Keeping up traditions

Anne has been fishing for wild salmon with her father since she was a child.

She is facing an insecure future in an endangered profession, but firmly believes the sea salmon fishers are not to blame for a fish stock in decline.

For generations, Anne’s family has been living in the tiny community Per Larsavik, living of fishing and small scale agriculture. She has learned about the wild salmon fishing by following her father to sea.

Anne Kristiansen is from the tiny community Per Larsavik in the county of Nesseby, Norway. She is a salmon fisher, but now lives in Ås in the south of Norway, where she studies agriculture.

Anne would prefer to remain at her home place, but feels she also needs formal education to secure her future. She is therefore a student of agriculture in the south of Norway, but comes home every summer to fish with her father. The income of the wild salmon fishing is now a dear income for her as a student, but she believes it will be hard to make a living out of it, as it is marginalised year by year.

Anne has strong opinions about the regulations that the Norwegian government is putting on this traditional way of fishing. She says regulations give to much advantage to the sport fishers of the rivers. For her, salmon fishing is not a hobby or a mere interest. It is a way of income, and a source for retaining a traditional way of life.

She hopes to be able to live according to this tradition, at the place where she belongs. Another worry of Anne, is the growth of salmon fish farming in the fjord Varangerfjorden and elsewhere. This is by many interests sees as a thereat to the North Atlantic Salmon.

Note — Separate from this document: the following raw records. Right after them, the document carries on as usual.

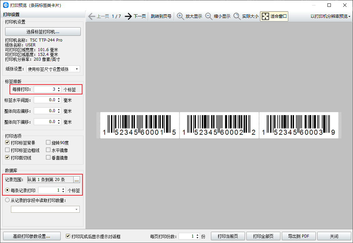The height and width of the screenshot is (243, 353).
Task: Click the app icon in title bar
Action: click(5, 5)
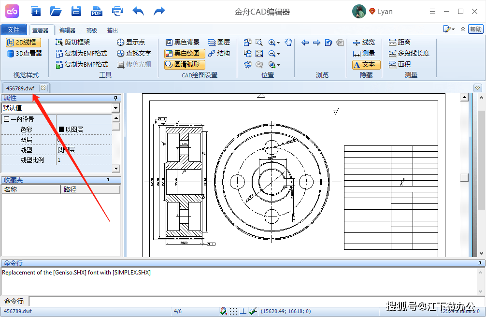This screenshot has width=486, height=317.
Task: Click the 帮助 help button
Action: [476, 29]
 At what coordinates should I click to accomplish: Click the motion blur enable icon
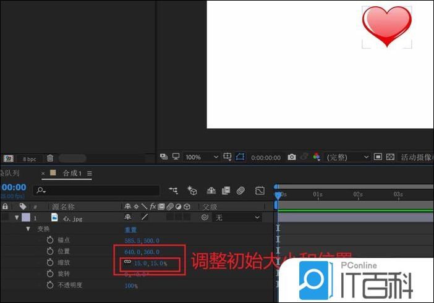coord(241,191)
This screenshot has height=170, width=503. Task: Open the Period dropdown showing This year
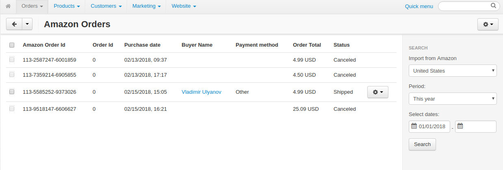point(453,99)
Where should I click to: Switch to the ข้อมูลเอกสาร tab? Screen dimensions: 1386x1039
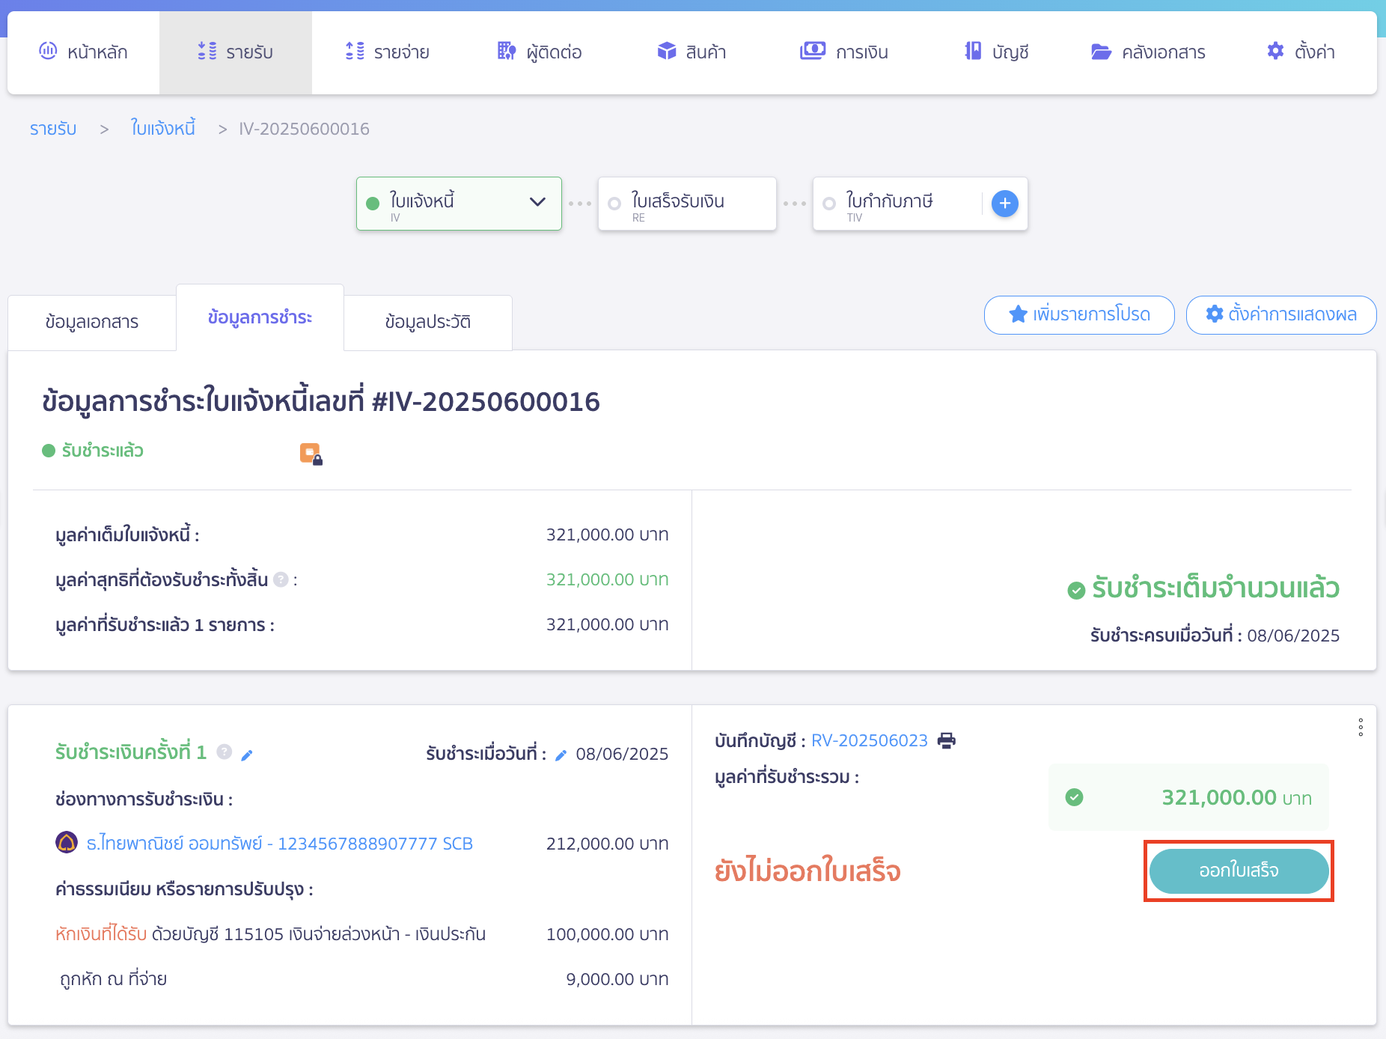(92, 322)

The wild Atlantic salmon is in decrease, and so are the traditional performers of this profession. The fishing for wild Atlantic salmon is regulated for preservation, but the traditional fishers find that too much precedence is given to sport fishers.

By others, including organisations such as WWF, this traditional fishing is seen as a too big strain on the salmon population. Some organisations claim the fishing should be stopped- in return for a compensation to the wild salmon fishers.

Russian regional authorities in Murmansk have claimed that the local sea fishing for wild salmon in Finnmark is a threat to the tourism industry on the Kola peninsula.